» WHAT THE EXERCISE ASKS:
Pick out every line in the listing below that contains the word "should", and copy each one. Match case exactly.

» EXTRACTED DATA:
——————————
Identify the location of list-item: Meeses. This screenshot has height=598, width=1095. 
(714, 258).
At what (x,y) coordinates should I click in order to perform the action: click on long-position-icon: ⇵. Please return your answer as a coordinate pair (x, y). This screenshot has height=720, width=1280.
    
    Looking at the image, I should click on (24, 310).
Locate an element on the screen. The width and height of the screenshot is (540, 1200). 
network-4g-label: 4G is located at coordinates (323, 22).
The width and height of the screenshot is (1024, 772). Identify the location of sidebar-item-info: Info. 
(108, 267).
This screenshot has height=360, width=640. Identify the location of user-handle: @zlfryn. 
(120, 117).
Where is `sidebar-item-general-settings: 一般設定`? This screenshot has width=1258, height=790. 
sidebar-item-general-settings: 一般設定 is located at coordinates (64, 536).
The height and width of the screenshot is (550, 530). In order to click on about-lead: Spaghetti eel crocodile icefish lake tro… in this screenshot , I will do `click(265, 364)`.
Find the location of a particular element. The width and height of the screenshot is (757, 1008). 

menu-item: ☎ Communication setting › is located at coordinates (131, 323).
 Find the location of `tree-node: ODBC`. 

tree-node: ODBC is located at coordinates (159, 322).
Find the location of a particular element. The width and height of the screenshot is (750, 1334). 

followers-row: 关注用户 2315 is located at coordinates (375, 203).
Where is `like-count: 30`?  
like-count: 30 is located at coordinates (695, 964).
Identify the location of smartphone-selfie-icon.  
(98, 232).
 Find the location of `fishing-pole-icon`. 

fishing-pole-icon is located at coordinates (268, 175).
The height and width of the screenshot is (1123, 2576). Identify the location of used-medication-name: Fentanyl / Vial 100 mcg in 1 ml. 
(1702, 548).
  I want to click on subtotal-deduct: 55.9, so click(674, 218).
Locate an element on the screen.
——————————
» EXERCISE ANSWER:
At what (x,y) coordinates should I click in order to perform the action: click on long-position-icon: ⇵. Please return your answer as a coordinate pair (x, y). This screenshot has height=720, width=1280.
    Looking at the image, I should click on (24, 310).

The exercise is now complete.